## Task statement
Copy nothing but the lines from the one containing "You are a GUI" through the last line of the records, repeated exactly and without pictures.

Start of Data for this task

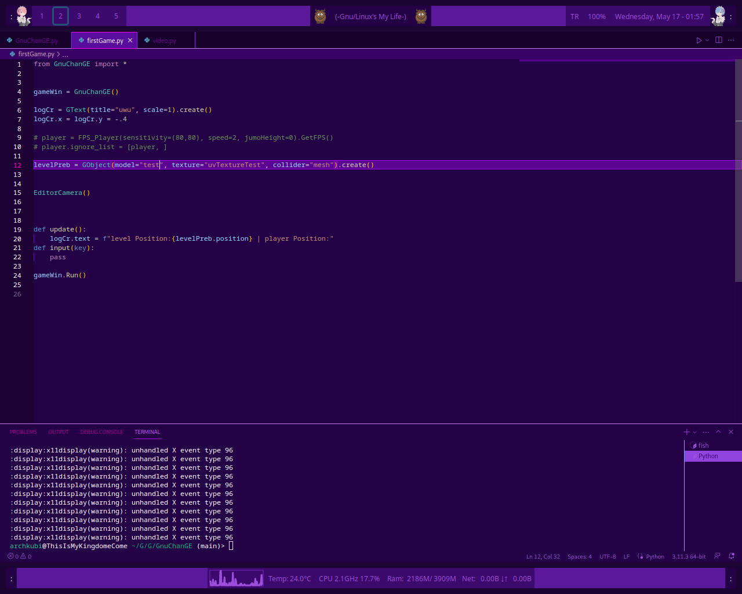This screenshot has width=742, height=594.
Task: Open the terminal panel's more actions ellipsis
Action: (705, 432)
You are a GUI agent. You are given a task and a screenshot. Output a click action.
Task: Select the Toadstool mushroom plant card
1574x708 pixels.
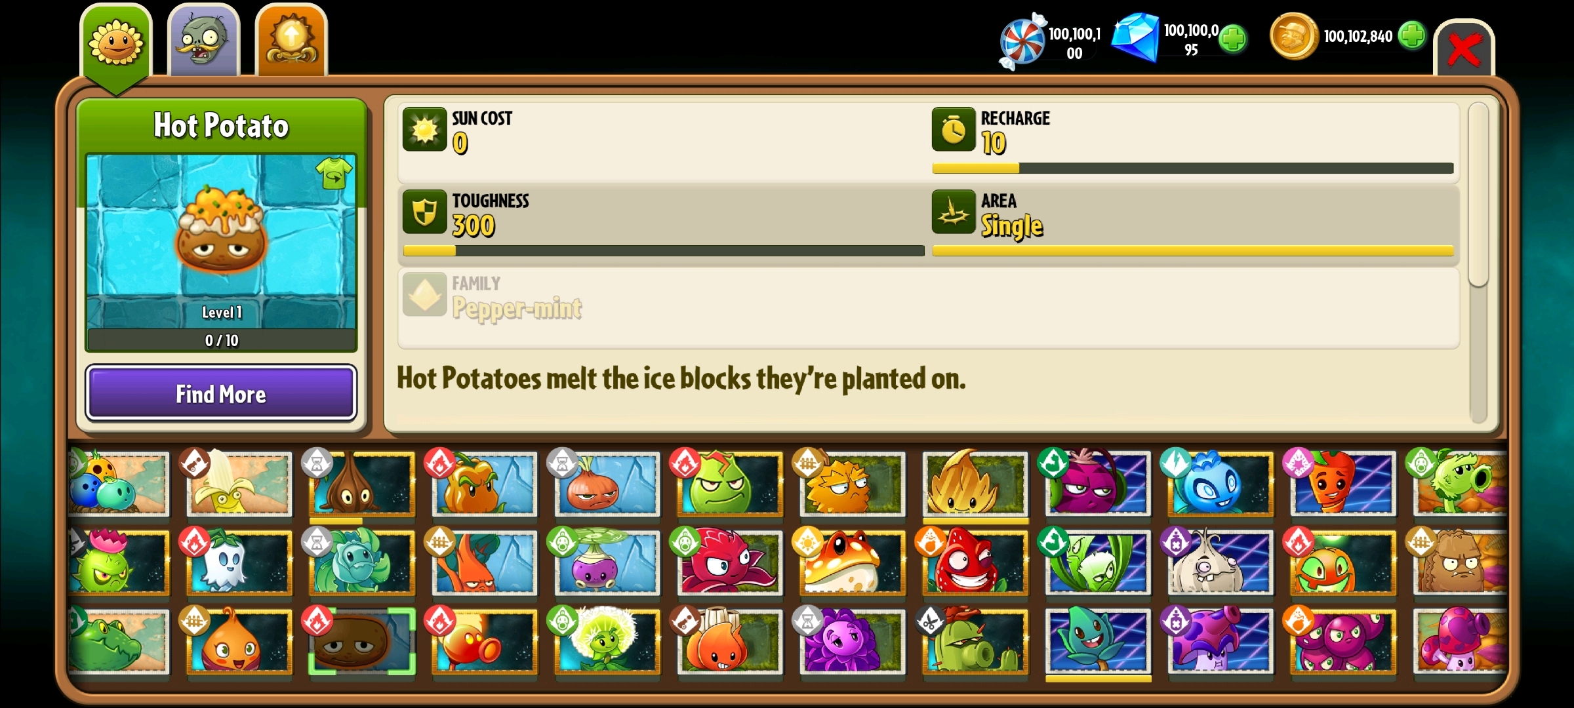tap(853, 562)
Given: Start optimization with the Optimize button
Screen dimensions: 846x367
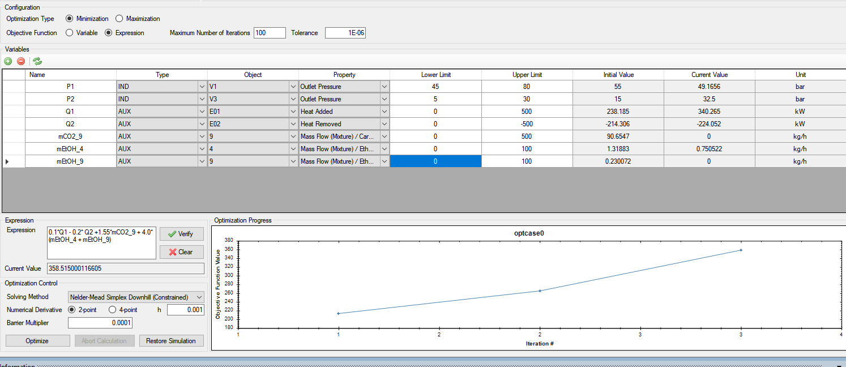Looking at the screenshot, I should (37, 340).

End of Data for this task

## Task answer
You are a GUI agent. You are given a task and a screenshot. Output a click action.
Task: Select the Toadstool mushroom plant card
1574x708 pixels.
tap(853, 562)
Given: Start optimization with the Optimize button
Screen dimensions: 846x367
Looking at the screenshot, I should (37, 340).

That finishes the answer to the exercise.